Facilitators: Lou D'Alo

“This is our planting season. Get in early while it’s compounding — because if you get in after the compounding, it’s too late.” — Lou, on AI adoption timing

30-Second Summary

This session was dense in the best way. The group opened with a real conversation about AI’s economic disruption — from warehouse robots to Hollywood to your CBT coach — and closed with a live N8N build: a multi-LLM debate workflow where GPT, Claude, and Grok argue a question in a shared memory space, and a fourth model synthesizes the winner. Lou also previewed a transcript-to-content pipeline that turns coaching calls into newsletter essays automatically.

1. The LLM Subscription Math Problem

You might be paying for three subscriptions when one API key could do the job.

Three subscriptions (ChatGPT Plus, Claude Pro, Grok) add up to roughly $1,000 CAD/year — and none of them show you how much you’re actually using.

Two alternatives stood out:

  • Abacus.ai ($10/month) — Access to all major LLMs, strong research capability, agent support. Lou called it “well worth it.”
  • Open Web UI — Self-hosted, open source, data stays on your server. Lou’s preferred option for data ownership.

The real point: consolidation matters more than cost. Having your prompts, conversations, and context scattered across four platforms is a workflow tax that compounds over time.

2. Asymmetric Economic Disruption

Ri Ca attended two conferences in the same two-week stretch with contradictory conclusions — one predicted mass unemployment, one predicted AI would only create more work.

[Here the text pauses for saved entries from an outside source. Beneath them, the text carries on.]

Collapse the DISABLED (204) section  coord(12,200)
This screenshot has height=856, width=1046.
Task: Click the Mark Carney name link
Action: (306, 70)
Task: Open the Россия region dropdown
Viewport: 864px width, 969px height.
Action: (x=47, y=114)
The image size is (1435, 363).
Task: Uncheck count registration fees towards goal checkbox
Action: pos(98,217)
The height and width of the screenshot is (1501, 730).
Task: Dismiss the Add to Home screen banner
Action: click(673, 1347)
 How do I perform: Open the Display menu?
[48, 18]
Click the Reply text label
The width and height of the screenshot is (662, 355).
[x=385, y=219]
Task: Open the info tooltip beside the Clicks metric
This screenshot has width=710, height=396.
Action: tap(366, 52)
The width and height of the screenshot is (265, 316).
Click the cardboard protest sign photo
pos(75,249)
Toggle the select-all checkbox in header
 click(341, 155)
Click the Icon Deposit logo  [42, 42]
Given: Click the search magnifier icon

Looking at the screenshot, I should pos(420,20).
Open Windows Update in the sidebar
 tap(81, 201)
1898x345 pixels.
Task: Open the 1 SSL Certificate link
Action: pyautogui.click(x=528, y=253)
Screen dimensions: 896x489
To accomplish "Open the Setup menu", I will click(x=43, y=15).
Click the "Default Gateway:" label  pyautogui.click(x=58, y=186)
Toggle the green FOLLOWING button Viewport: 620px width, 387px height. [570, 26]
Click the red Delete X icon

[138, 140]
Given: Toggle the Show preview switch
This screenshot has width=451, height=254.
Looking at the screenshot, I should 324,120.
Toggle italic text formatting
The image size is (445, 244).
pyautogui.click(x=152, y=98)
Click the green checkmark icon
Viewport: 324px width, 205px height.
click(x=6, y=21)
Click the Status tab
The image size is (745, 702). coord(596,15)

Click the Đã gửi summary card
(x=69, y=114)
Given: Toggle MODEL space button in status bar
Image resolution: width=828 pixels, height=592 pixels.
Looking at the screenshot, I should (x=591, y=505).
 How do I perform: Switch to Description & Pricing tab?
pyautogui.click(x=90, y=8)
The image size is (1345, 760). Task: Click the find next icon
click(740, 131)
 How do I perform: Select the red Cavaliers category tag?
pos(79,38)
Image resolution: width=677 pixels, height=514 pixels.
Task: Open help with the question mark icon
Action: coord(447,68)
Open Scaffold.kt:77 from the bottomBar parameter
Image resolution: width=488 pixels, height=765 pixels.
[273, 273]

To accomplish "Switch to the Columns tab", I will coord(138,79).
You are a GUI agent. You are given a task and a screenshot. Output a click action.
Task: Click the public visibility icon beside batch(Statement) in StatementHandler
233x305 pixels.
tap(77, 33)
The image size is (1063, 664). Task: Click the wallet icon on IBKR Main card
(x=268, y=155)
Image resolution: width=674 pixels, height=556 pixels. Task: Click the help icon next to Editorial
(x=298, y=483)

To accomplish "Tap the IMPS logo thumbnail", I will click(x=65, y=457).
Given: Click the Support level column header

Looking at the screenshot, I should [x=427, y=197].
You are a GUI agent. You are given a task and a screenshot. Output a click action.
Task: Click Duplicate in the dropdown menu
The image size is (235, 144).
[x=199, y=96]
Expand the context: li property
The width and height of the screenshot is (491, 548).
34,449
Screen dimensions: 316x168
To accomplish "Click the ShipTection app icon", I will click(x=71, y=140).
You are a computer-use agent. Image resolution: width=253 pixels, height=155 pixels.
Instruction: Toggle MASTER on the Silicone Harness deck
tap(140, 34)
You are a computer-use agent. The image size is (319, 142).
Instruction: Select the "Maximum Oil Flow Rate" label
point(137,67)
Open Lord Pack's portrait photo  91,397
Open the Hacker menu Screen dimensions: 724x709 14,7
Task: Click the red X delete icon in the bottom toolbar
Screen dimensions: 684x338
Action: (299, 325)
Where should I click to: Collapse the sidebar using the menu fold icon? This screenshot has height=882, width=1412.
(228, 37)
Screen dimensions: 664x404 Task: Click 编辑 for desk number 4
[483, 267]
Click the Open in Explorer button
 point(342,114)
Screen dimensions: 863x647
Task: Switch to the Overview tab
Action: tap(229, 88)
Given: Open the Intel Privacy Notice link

Lou’s frame: East/West automation direction matters. Japan and China automate from the bottom up (factories, warehouses, restaurants, hotels). North America automates from the top down — targeting knowledge work: coding, finance, science, law, creative work.

Don Back’s historical framing:

“The whole concept of paying someone for labor came from attracting people out of itinerant farming. If that’s no longer available, how do we move back to a situation where people can satisfy their addiction to food, clothing, and shelter?”

Donald Kihenja added the global lens: “Even people in Kenya who don’t have computers — entire generations will just miss out.”

3. The CBT Coach Parable: A Cautionary Tale in Real Time

Lou asked his CBT coach what she was doing to prepare for the next 2–3 years. Her answer: the company will rewrite their programs with AI, so she’ll be fine. Lou’s counter: when they do that, they won’t need as many of you. Her fallback: the personal touch. Lou’s counter: “Not enough to compete against a productized AI with your curriculum baked in.”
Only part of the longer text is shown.